Assigning functions to buttons is done with absolutely the best user interface I’ve seen for that job. Go to a menu item, or just hold the Back button for a while, and you get a picture of the camera with all the buttons labeled with icons for the function currently assigned. Click on one to change it. Hit Back. You’re done.
There’s a button right on the EVF to control whether it’s automatic or not. Sony, are you listening? Or, if you use the tilting/swiveling bracket for the EVF, you can just swing the EVF out of the way when your face or hat causes unwanted blackout of the LCD. Two great ways of dealing with one of the main mirrorless camera annoyances.
If you use the Fuji adapter for H-mount lenses, there’s a button right on the adapter to access the menu for that adapter. Unfortunately, at least for me, changing the shutter mode to the lens’ internal leaf shutter doesn’t work.
For every function controllable by the user, the camera manufacturer has to decide if it should be “sticky” – survive turning the camera off and on again – or not. There are some functions that some users would want to be sticky and some wouldn’t. The self-timer setting in one of these. Fuji lets you choose whether that one sticks or not.

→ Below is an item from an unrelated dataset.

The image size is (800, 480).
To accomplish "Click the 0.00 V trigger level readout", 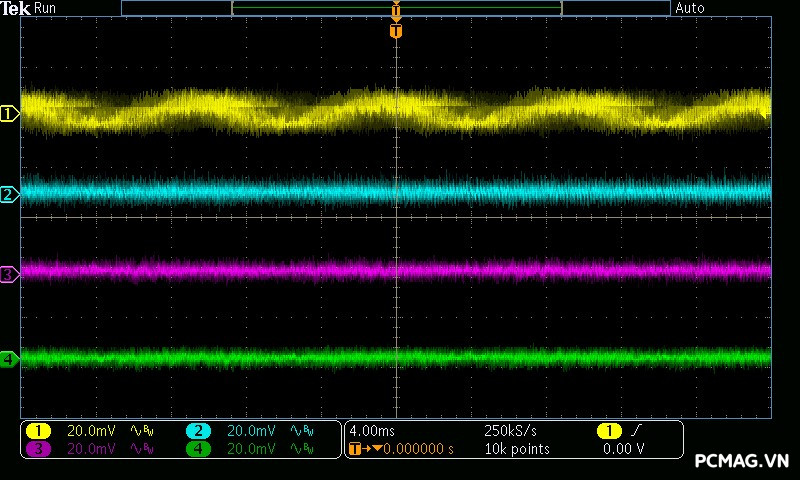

Direct focus-point selection via joystick works well. It took me a while to figure it out, but double-tapping the joystick straight down centers the selection, which is a nice feature. Direct focus-point selection via the touchscreen also works well, but for me it sometimes functions as direct focus point selection by inadvertent nose contact. Fortunately, you can turn it off.
I love the cropping options, and they don’t affect raw files in raw only mode. That’s fine. But they don’t affect the finder image, either. That’s not fine. Workaround is to select raw + something. Then it works the way you’d like. Pick Normal + Raw for least impact on memory occupied by images and write speed.
Unlike Sony, but like Nikon, you can change the first three characters of the file name.
A few things I’d like changed:
- The swiveling camera strap mounts interfere with the door to the SD card slots.
- The door that covers the SD card slots is release by pushing the latch away from you, but the latch is set up so you can’t do that with your thumb as you hold the camera normally.
Those are the two worst ones. The rest:
- The framing guidelines are only set up for 3:4 aspect ratio. When you use other aspect ratios, they’re not where you’d like them.
- The locating dots on the bayonet mount of the lenses are too small to see well, and they are not raised so you can feel them with your fingers.
- The focal length numbers on the lenses are kind of small. This is not a problem if you don’t use an assistant, since you presumably know what the lens you’re looking for looks like. This is by no means a problem unique to Fuji. I would like all lenses to have the focal length in big numbers like cine lenses.
- I’d like to be able to control the shutter speed at which the camera switches from EFCS to all-mechanical shutter.
- I would like it if the set focus distance survived powering the camera of an then on, but I’ve never seen that on a focus-by-wire lens, and doubt that it’s possible without severely increasing standby power drain.
- The 63 mm lens moves a lot when you’re in autofocus mode, and you have to be careful to kep you fingers away from it.
All in all, I think the ergonomics of the camera are pretty close to a home run.
CarVac says
The Ricoh GR manages to remember focus distance after you power it off.
I don’t know why more cameras cannot do this.
JimK says
News to me. Thanks. Does it use a voice-coil actuator, or a motor driving a gear train?
CarVac says
I’m pretty sure it’s a geartrain of some sort, it makes a bit of noise.
JimK says
That probably makes it easier than if it were VCA.